● Provided information
•••••

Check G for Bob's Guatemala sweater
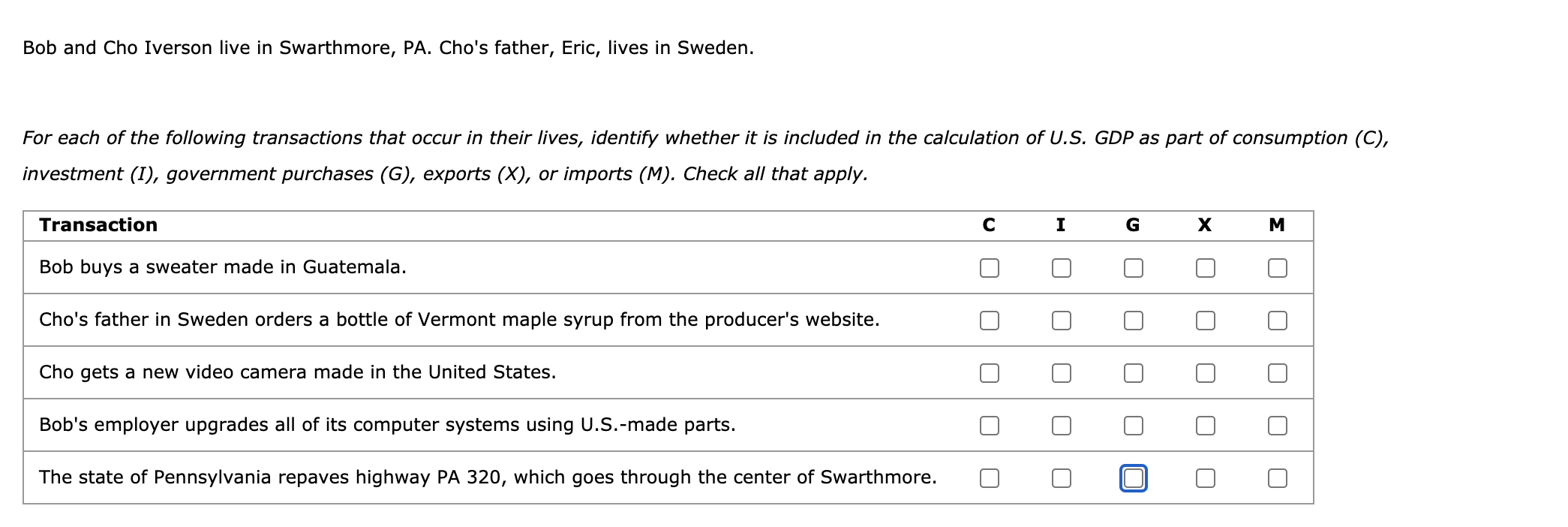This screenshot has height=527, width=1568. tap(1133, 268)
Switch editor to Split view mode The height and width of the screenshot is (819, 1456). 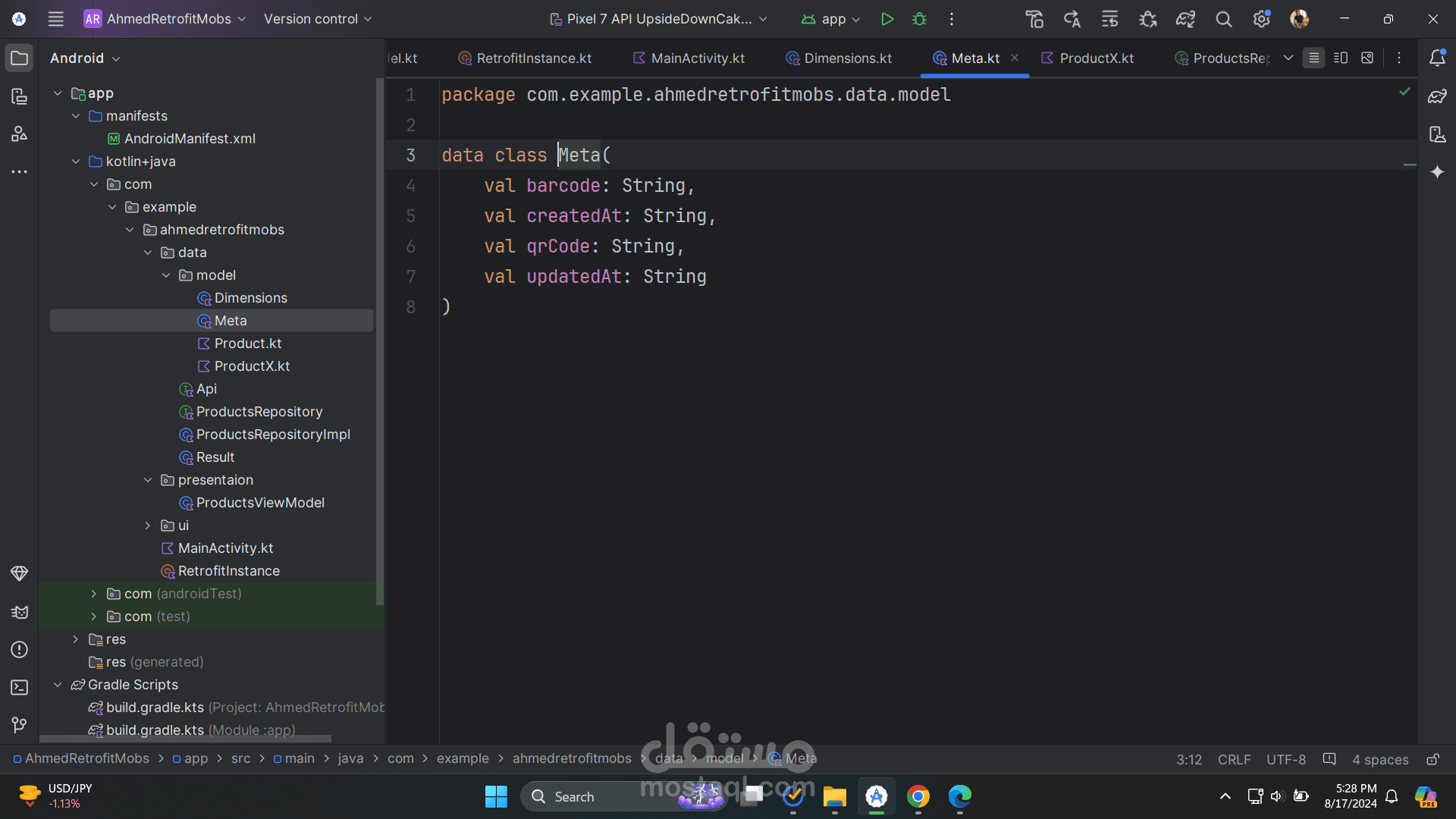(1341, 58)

•••••

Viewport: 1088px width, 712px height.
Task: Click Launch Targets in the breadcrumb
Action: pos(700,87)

•••••

● Set task
Repeat the lines word for word, from the one containing "Viewport: 1088px width, 712px height." through the one containing "Action: pos(700,87)", including both.

● Full output
Viewport: 1088px width, 712px height.
Task: Click Launch Targets in the breadcrumb
Action: pos(700,87)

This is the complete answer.